Indiquez, d'après l'extrait sur la politique slovaque, le nombre de sièges obtenus par les libéraux de Sas aux législatives.

EXTRAIT DU DOCUMENT ->
::::

Toutefois, la nature composée de son gouvernement le contraint en 2006 à prendre des positions anti-européennes : il entretient ainsi des liens étroits avec la Russie et la Serbie, prenant position en 2007 en faveur de Vladimir Poutine lors de l’affaire sur le bouclier anti-missiles européen, déployée par les Etats-Unis en Pologne et en République tchèque.

Plus récemment encore, et plus inquiétant également, Robert Fico, à l’instar de Viktor Orban et Jaroslaw Kaczynski, s’est frontalement opposé à l’accueil des migrants, en particulier des migrants non chrétiens, déclarant que le pays n’avait pas à se « prosterner » devant la France et l’Allemagne. Bratislava a même fait appel à la justice contre le système de quotas de répartition des demandeurs d’asile. Dans les dernières semaines qui ont précédé les élections, la ligne du gouvernement s’est durcie, versant largement dans le populisme antimusulman, appelant à « surveiller chaque musulman du pays », et qualifiant le multiculturalisme de « fiction ».

Vers un difficile gouvernement de coalition

Toutefois, s’il s’est imposé une fois de plus au cours des législatives, sa faible marge (rappelons le, 49 députés sur 150) ne lui garantit pas la majorité absolue, le conduisant donc nécessairement à composer avec les autres partis en lice : les libéraux de Sas (21 sièges), les conservateurs d’OLANO-NOVA (19 sièges), les nationalistes du SNS, anciens partenaires de coalition de Robert Fico en 2006 (15 sièges), et enfin Notre Slovaquie (14 sièges).

Autant dire que l’émiettement excessif du paysage politique rend quasi impossible la mise en place d’un gouvernement de coalition dans le temps court. Selon certains analystes, la formation du nouveau gouvernement pourrait ainsi s’étaler sur des mois ; ce qui n‘est pas sans être inquiétant au vu de l’échéance de juillet 2016.

Le danger « Marian Kotleba »

Aussi, l’arrivée de l’extrême-droite inquiète particulièrement Bruxelles et la classe politique traditionnelle. Selon certains, à l’instar d’Igor Matovic, président du parti OLANO, Notre Slovaquie présente « ouvertement des candidats fascistes sur sa liste ». Le parti est mené par Marian Kotleba (Notre Slovaquie, LSN-S), dont l’ancien parti, « Fraternité Slovaque », dissout en 2006, revêtait des uniformes noires comme ceux de la Garde Hlinka, milice pro-nazie lors de la Seconde Guerre mondiale. Comme le souligne l’eurodéputée Monika Benova (SMER-SD) : « Ce serait un désastre majeur que d’avoir des fascistes au Parlement alors que la république slovaque préside l’Union européenne ».

::::

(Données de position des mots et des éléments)

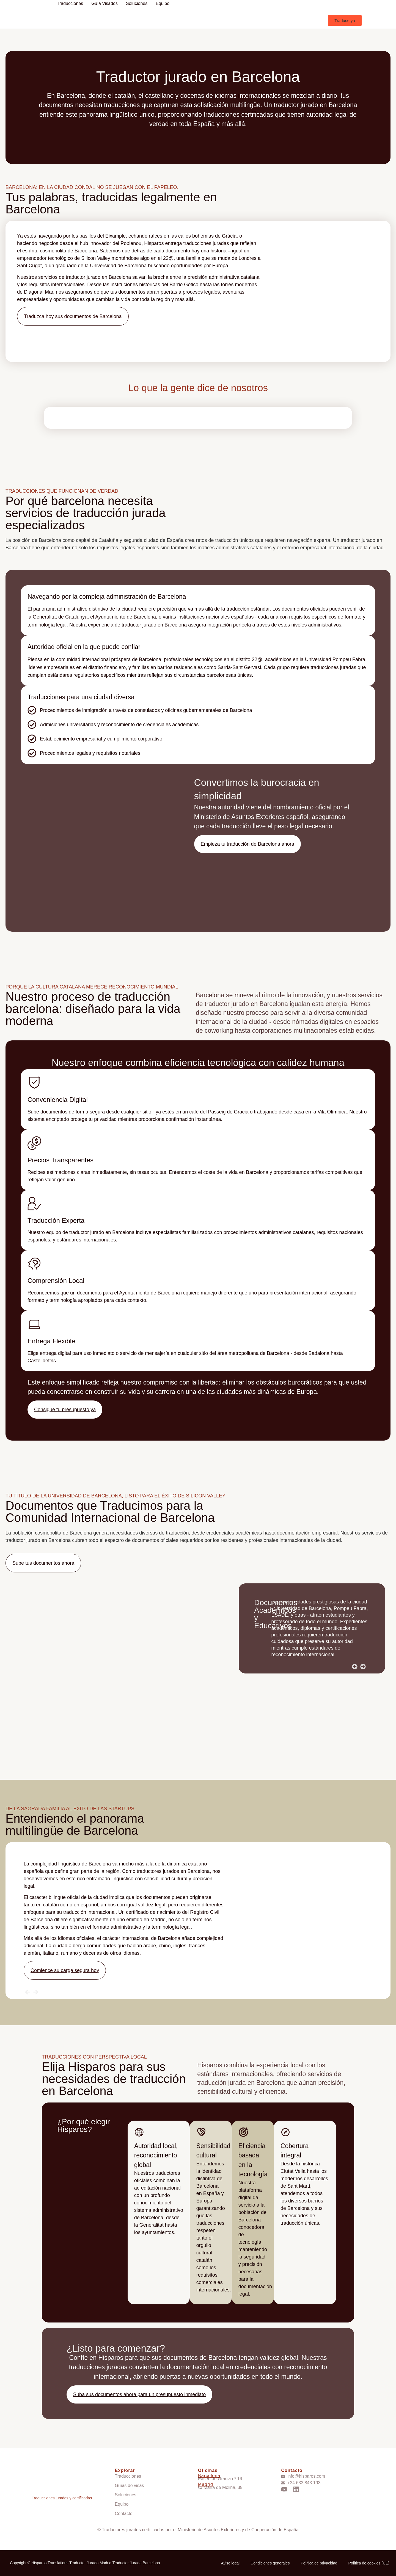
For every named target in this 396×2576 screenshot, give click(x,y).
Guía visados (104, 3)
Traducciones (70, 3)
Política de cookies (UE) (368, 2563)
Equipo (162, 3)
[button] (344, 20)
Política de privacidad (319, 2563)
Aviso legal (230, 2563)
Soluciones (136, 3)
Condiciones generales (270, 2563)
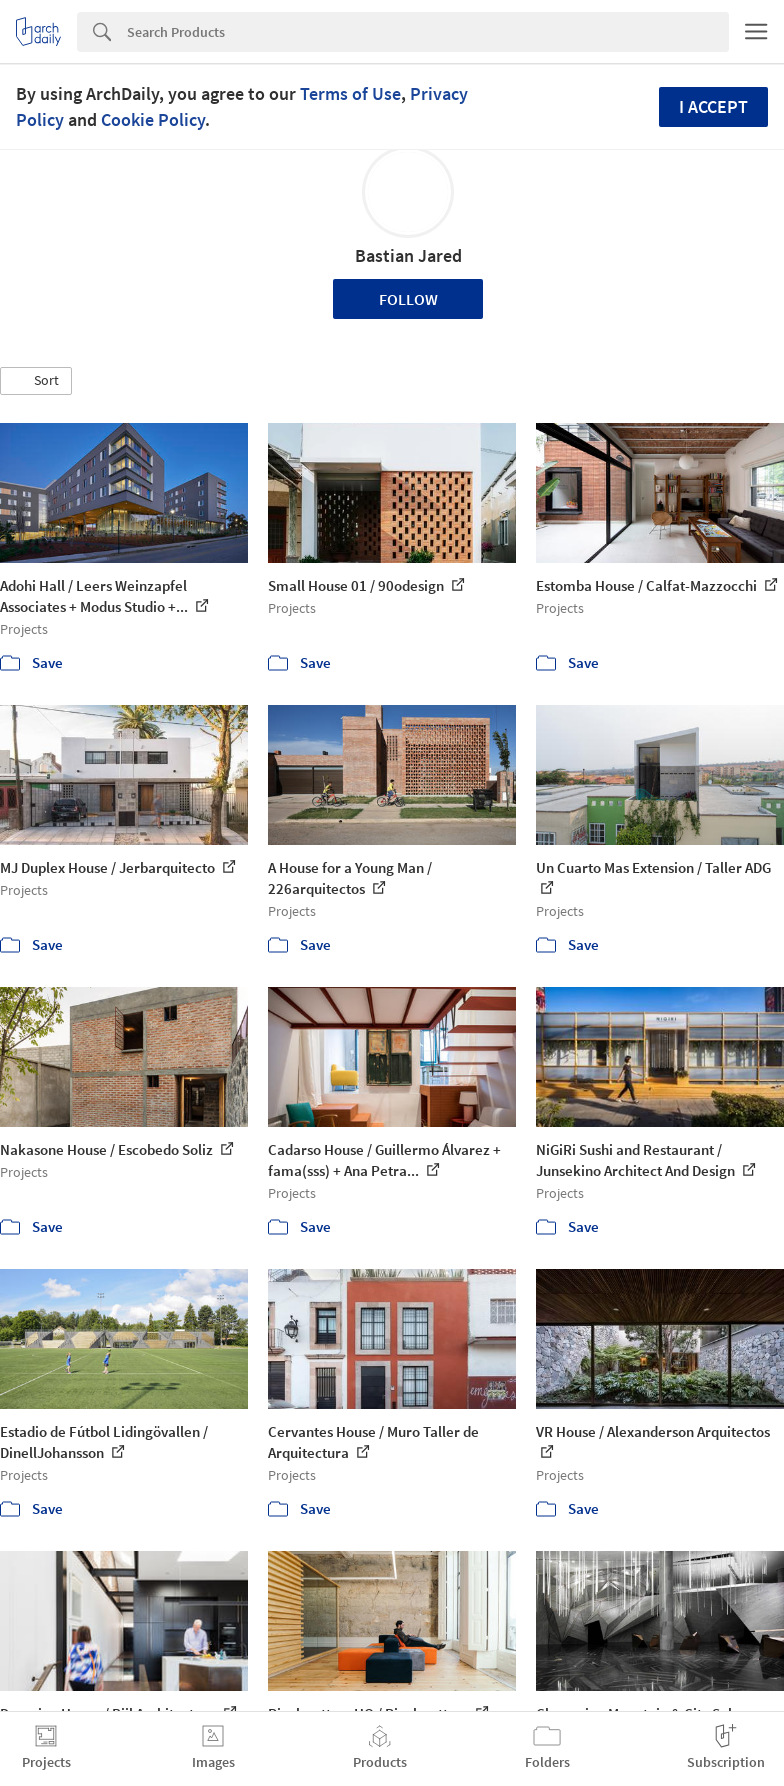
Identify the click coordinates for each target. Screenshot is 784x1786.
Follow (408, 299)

::::

RÉPONSE COMPLÈTE ->
Les libéraux de Sas ont obtenu 21 sièges.